- **JOB ITEM**:
Reproduce the material word for word, beginning at its first line and stopping after the line that contains "Describe the element". Omit the pictures from your copy.

------------------------------------------------

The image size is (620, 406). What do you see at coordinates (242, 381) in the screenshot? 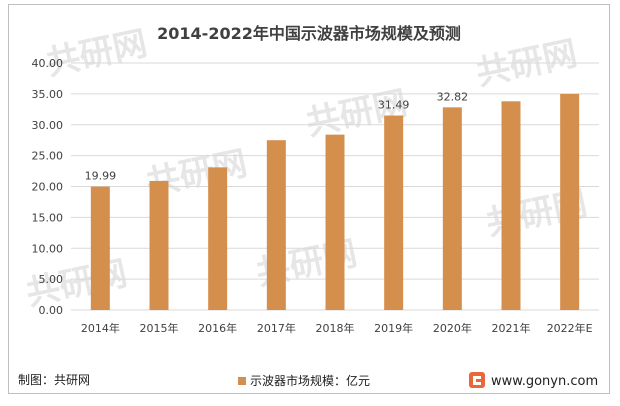
I see `legend-swatch` at bounding box center [242, 381].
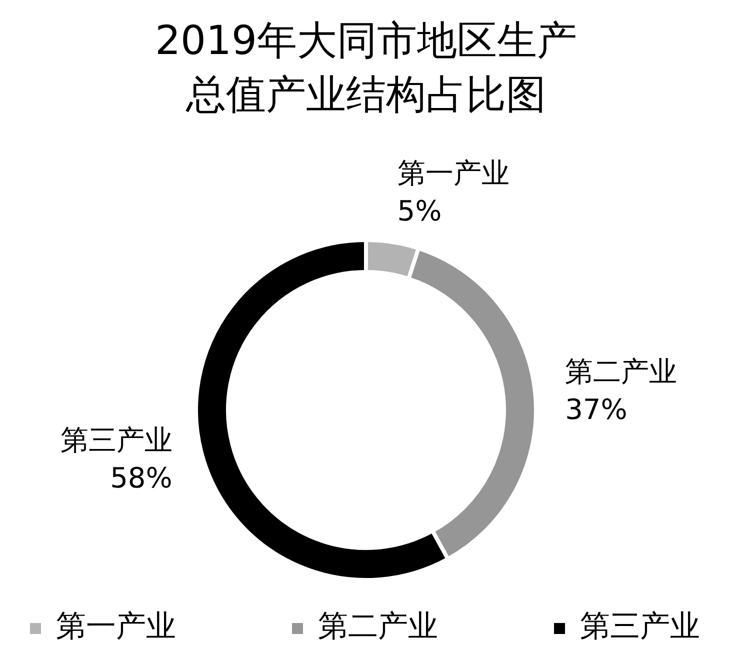  Describe the element at coordinates (596, 410) in the screenshot. I see `data-label: 37%` at that location.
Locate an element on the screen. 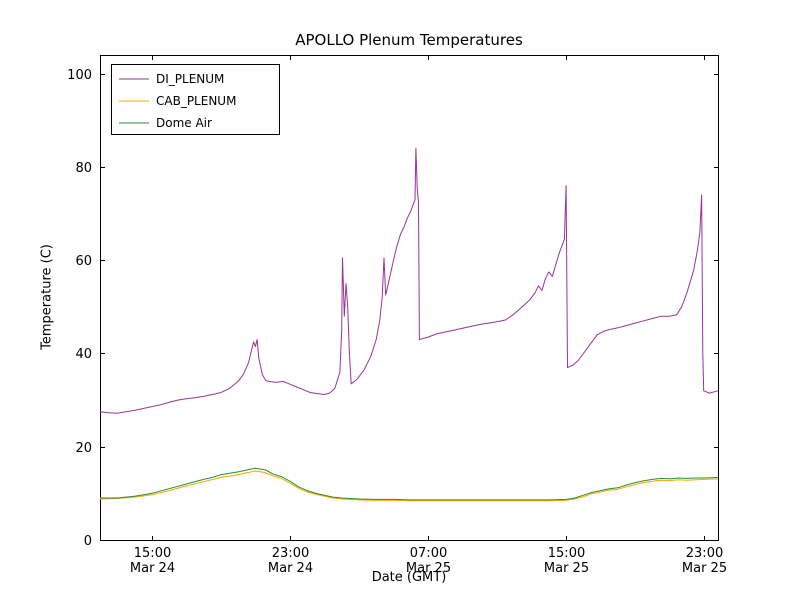 The height and width of the screenshot is (600, 800). y-tick-label: 60 is located at coordinates (84, 262).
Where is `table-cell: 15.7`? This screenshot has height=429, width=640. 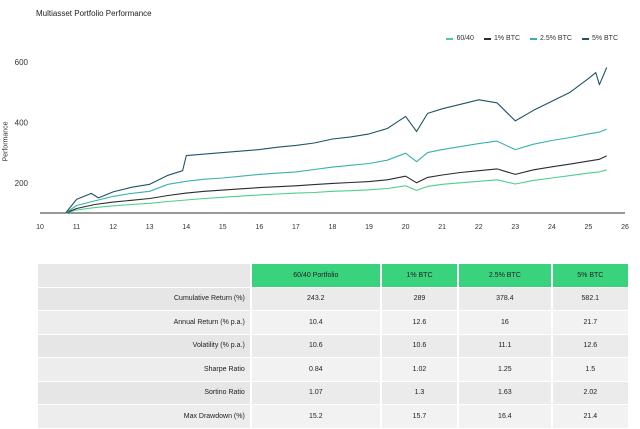 table-cell: 15.7 is located at coordinates (420, 416).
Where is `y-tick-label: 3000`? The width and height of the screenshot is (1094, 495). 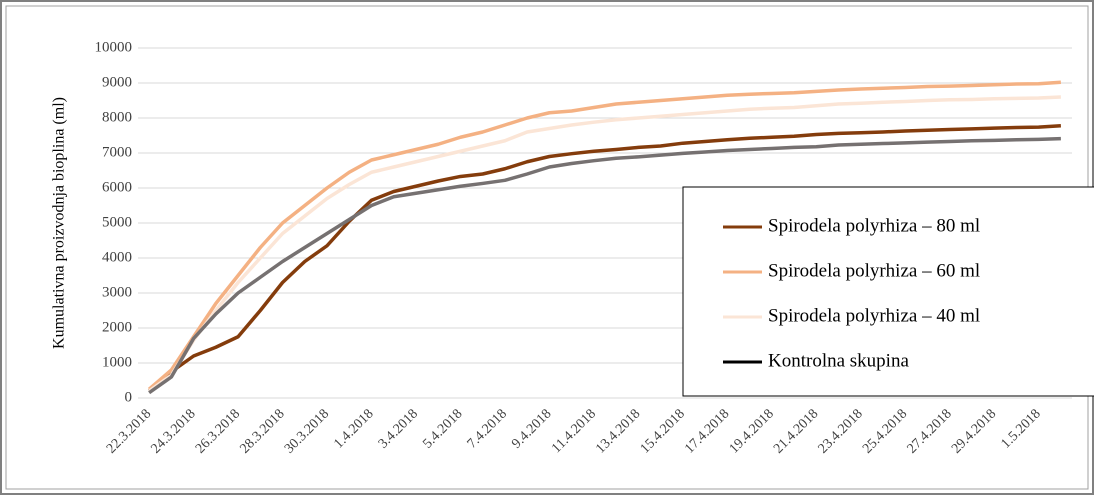
y-tick-label: 3000 is located at coordinates (117, 292).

------------------------------------------------

- **TASK RESULT**:
The image size is (620, 406). What do you see at coordinates (242, 381) in the screenshot? 
I see `legend-swatch` at bounding box center [242, 381].
  Describe the element at coordinates (596, 410) in the screenshot. I see `data-label: 37%` at that location.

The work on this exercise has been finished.